ROOSEVELT, THEODORE. Fear God and Take Your Own Part

New York: George H. Doran, 1916

414 pp. Original maroon cloth (first state, with gilt lettering). Spine sunned, occasional foxing and soiling, light worming at rear inner hinge. A very good copy.

First edition, first printing. Signed by Theodore Roosevelt on the front free endpaper.

In this collection of essays Roosevelt urges the United States to abandon its neutral position and enter the war raging in Europe. “Explaining his title, Roosevelt said that to fear God meant to love God, respect God, and honor God. And the only way one could relate to God in this manner was to love one’s neighbor, ‘treating him justly and mercifully, and in all ways attempting to protect him from injustice and cruelty.’ For nations this sometimes meant using force—‘a mighty arm of righteousness’—to help one’s neighbor, as well as one’s self, to escape injustice and aggression. And the mighty arm, he said, should be a powerful army and navy ready at all times to spring, instantly, to the defense of humanity” (Renehan, Lion’s Pride).

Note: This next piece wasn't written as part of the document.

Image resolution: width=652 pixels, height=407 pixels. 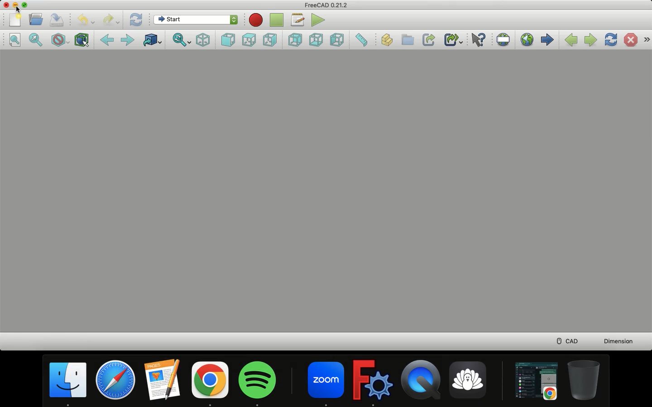 What do you see at coordinates (129, 39) in the screenshot?
I see `Forward` at bounding box center [129, 39].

The final pages of this volume print Roosevelt’s 1903 address “Bluster Without Force Worse than Abandonment,” in which he states,

“I believe in the Monroe Doctrine with all my heart and soul. I am convinced that the immense majority of our fellow countrymen so believe in it; but I would infinitely prefer to see us abandon it than to see us put it forward and bluster about it, and yet fail to build up the efficient fighting strength which in the last resort can alone make it respected by any strong foreign power whose interest it may ever happen to be to violate it. There is a homely old adage which runs: ‘Speak softly and carry a big stick; you will go far.’ If the American Nation will speak softly, and yet build, and keep at a pitch of the highest training, a thoroughly efficient Navy, the Monroe Doctrine will go far.”